[Start of section]

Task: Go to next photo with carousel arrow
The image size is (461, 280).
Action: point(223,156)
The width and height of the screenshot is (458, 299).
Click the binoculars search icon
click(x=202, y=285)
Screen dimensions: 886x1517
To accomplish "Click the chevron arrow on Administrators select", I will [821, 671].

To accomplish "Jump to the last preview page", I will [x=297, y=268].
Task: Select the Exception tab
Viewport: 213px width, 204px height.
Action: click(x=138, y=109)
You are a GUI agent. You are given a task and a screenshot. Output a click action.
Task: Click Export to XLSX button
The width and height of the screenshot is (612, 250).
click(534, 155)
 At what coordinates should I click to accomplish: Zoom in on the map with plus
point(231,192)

[End of section]
[Start of section]

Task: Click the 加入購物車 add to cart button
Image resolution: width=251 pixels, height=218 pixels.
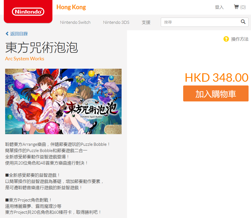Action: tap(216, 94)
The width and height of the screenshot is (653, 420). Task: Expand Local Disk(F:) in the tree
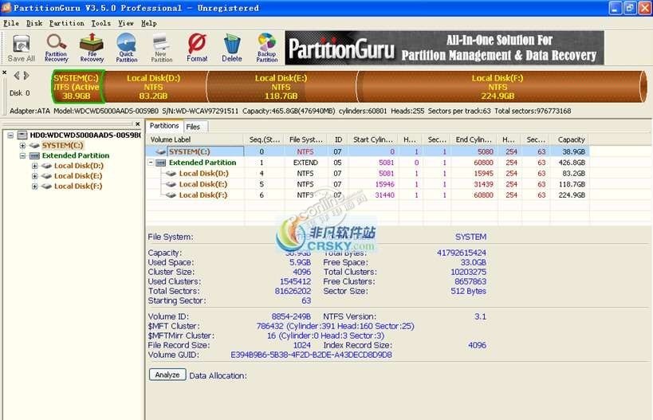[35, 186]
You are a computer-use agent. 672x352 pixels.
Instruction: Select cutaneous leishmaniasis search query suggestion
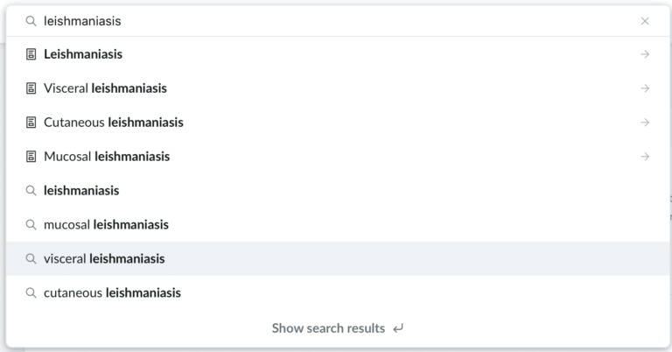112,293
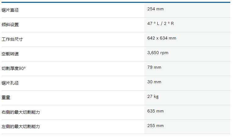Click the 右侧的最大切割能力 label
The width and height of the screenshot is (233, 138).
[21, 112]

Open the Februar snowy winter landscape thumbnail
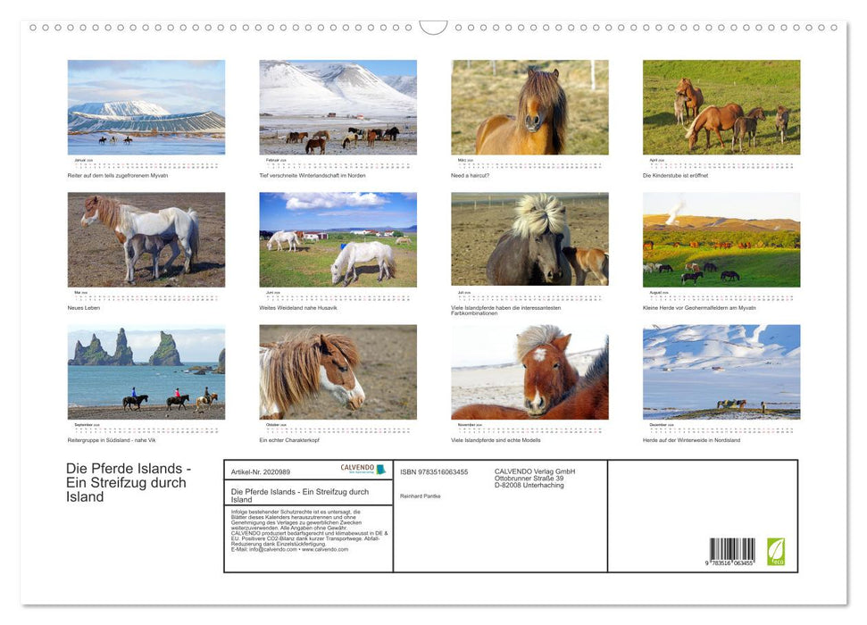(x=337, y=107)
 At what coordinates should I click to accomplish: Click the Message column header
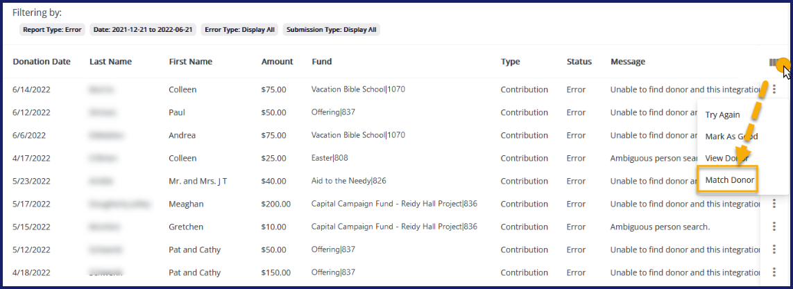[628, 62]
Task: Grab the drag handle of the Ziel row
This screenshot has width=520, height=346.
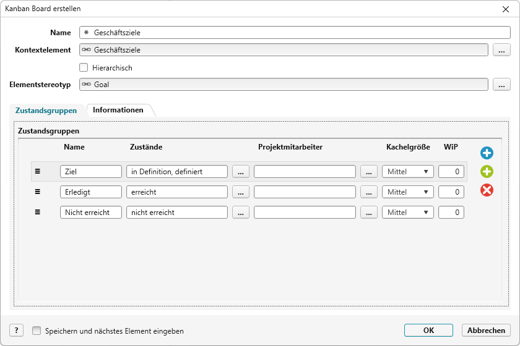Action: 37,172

[End of section]
[Start of section]

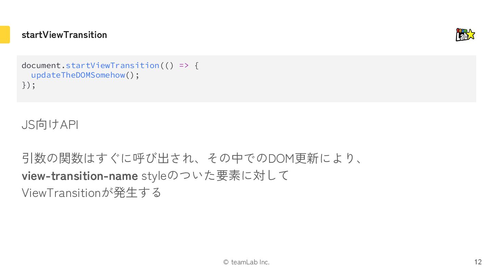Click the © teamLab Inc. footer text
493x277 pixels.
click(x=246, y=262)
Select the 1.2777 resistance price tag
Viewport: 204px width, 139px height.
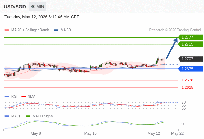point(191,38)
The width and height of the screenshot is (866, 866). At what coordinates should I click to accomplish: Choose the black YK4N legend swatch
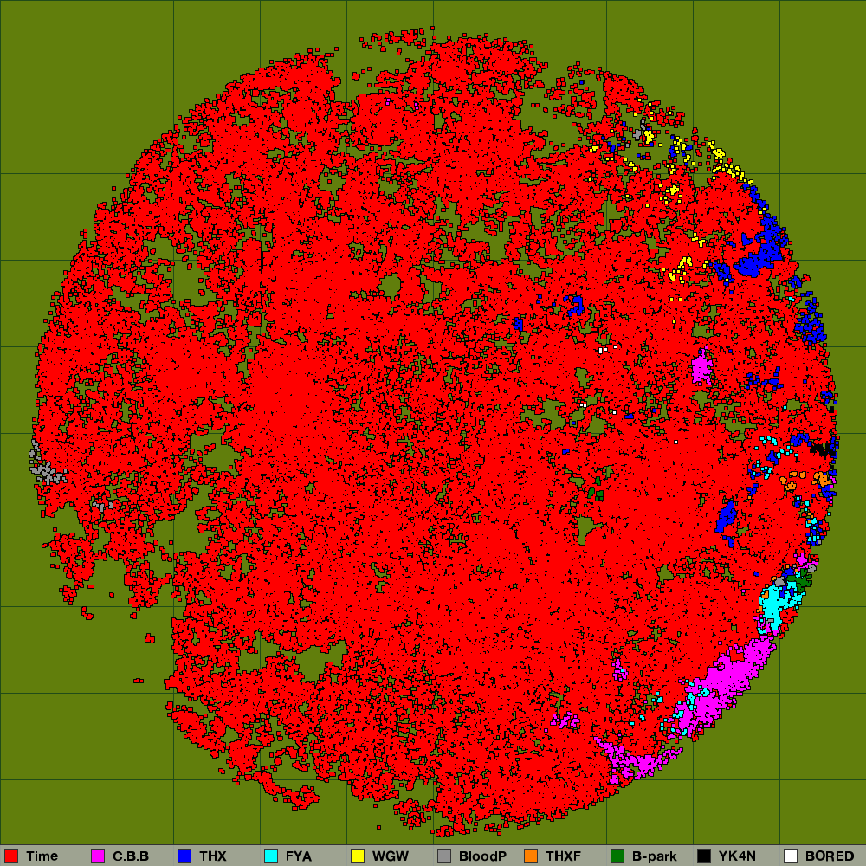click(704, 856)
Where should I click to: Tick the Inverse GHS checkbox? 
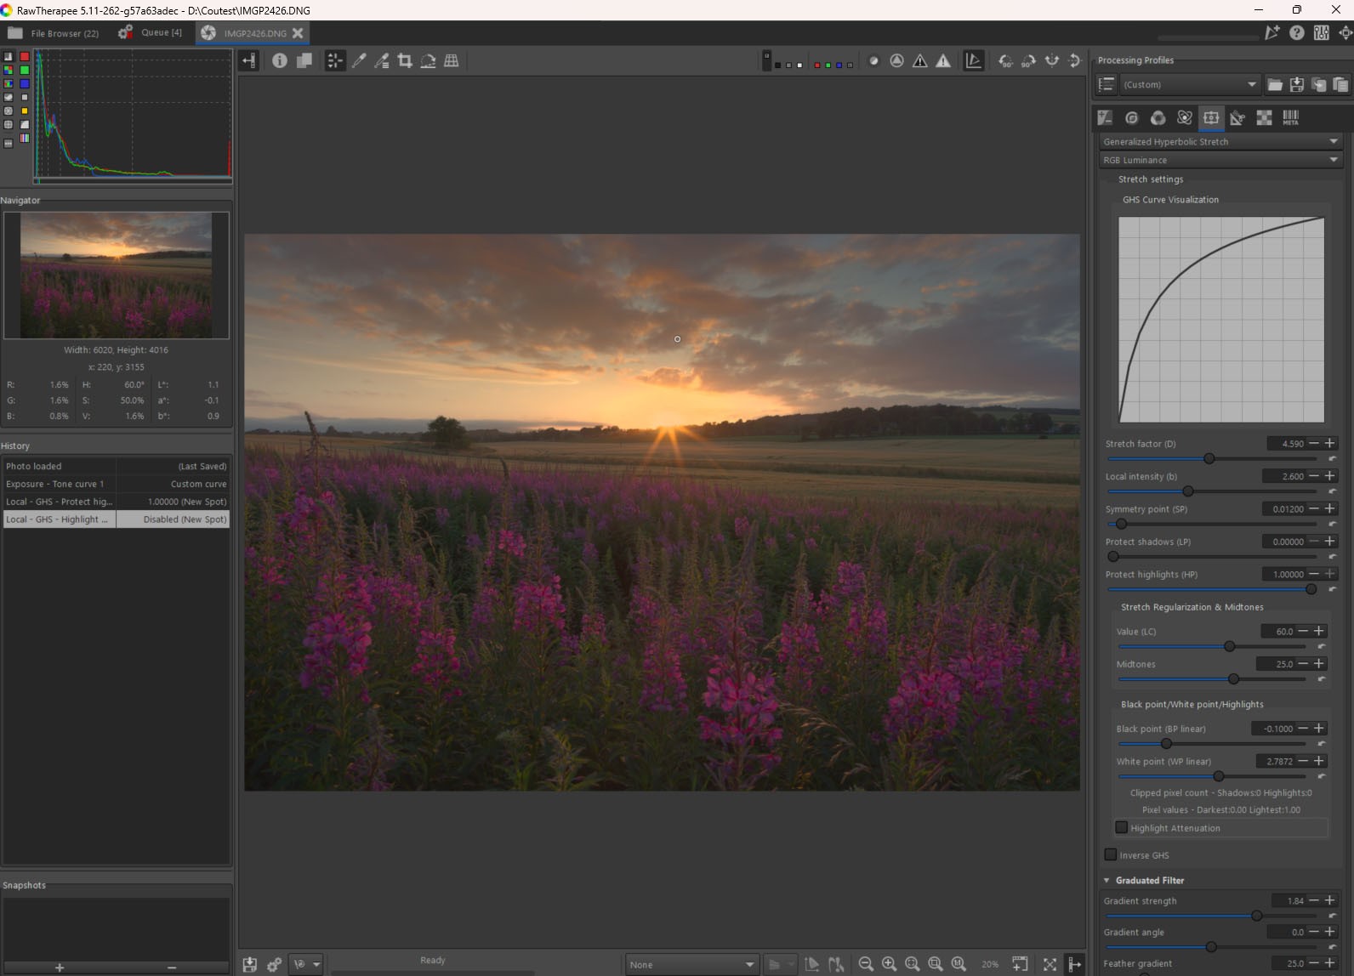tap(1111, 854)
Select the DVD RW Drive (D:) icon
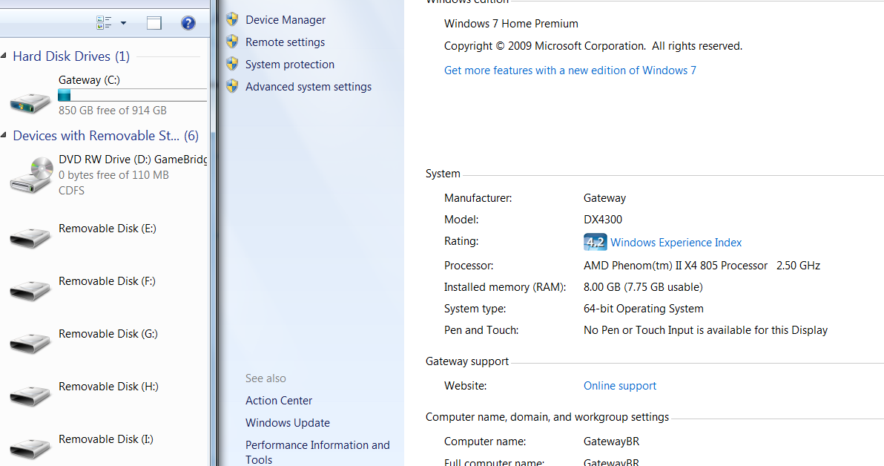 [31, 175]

[End of section]

## About this exercise
Every line of the entries above that includes "agent" should be copied.

## Output below
You are a GUI agent. You are given a task and a screenshot. Output a click action.
You are a computer-use agent. 672x352 pixels.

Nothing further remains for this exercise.